Malaysia Airlines MH370 Used as a Lure in Facebook-Themed Scams
The Websense® ThreatSeeker® Intelligence Cloud has observed Facebook-themed scams using news of the missing Malaysia Airlines MH370 flight as a lure. Legitimate news sources report that on March 8, 2014, the plane went missing over the South China Sea.
The lure websites have been configured to appear like a legitimate Facebook page; complete with sharing button, suitable graphics, and relevant links.
Should users browse to the lure website, they are presented with a series of dialogue boxes, which eventually lead to a Facebook popup supposedly referencing a Yahoo! News article. We shall walk through an example of a user interacting with such a website.
Figure 1: The relevant lure title is displayed to the user, yet when attempting to close an unrelated dialogue box, the user is directed to "Please Share Us on Facebook To Close."
Figure 2: The user is then encouraged to share the link. Should the user click the link while logged onto Facebook, a share action occurs thus spreading the threat further.
Figure 3: The user is then presented with another page of a YouTube video overlayed with a further request to interact, by taking a short test.
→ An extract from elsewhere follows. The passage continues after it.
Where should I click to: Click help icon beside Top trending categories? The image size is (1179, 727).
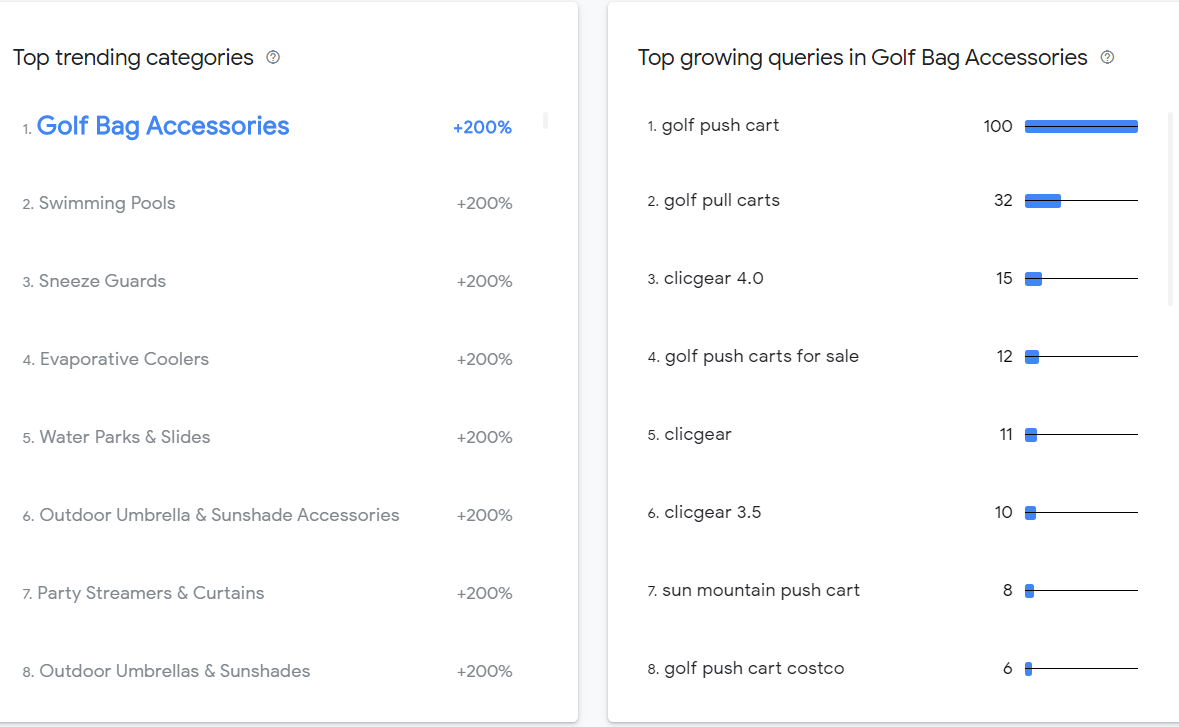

Thus, we identify the true nature of the scam. The aim of the lure is to generate revenue as part of a Cost Per Action (CPA) lead scam. Certainly not a new idea as our previous blogs show.
When we review our telemetry, we observe that the registrant responsible for this timely scam has also been responsible for Facebook-themed lures as far back as December 2012.
Other websites hosting the fake news include:
Websense customers are protected with ACE™, our Advanced Classification Engine. Specific attributes which triggered our analytics include domains registered between 12 and 25 days ago, which are now being used to host the fake video lures, and the association to the past CPA ecosystem.
A sample ACE Insight report showing the protection offered is available here: http://csi.websense.com/Report/Index/6eb049c1-7d42-4056-b568-a2ee009c97a9
If you are searching for information on this event, Websense Security Labs™ strongly recommends that you use trusted and legitmate media outlets to source your news.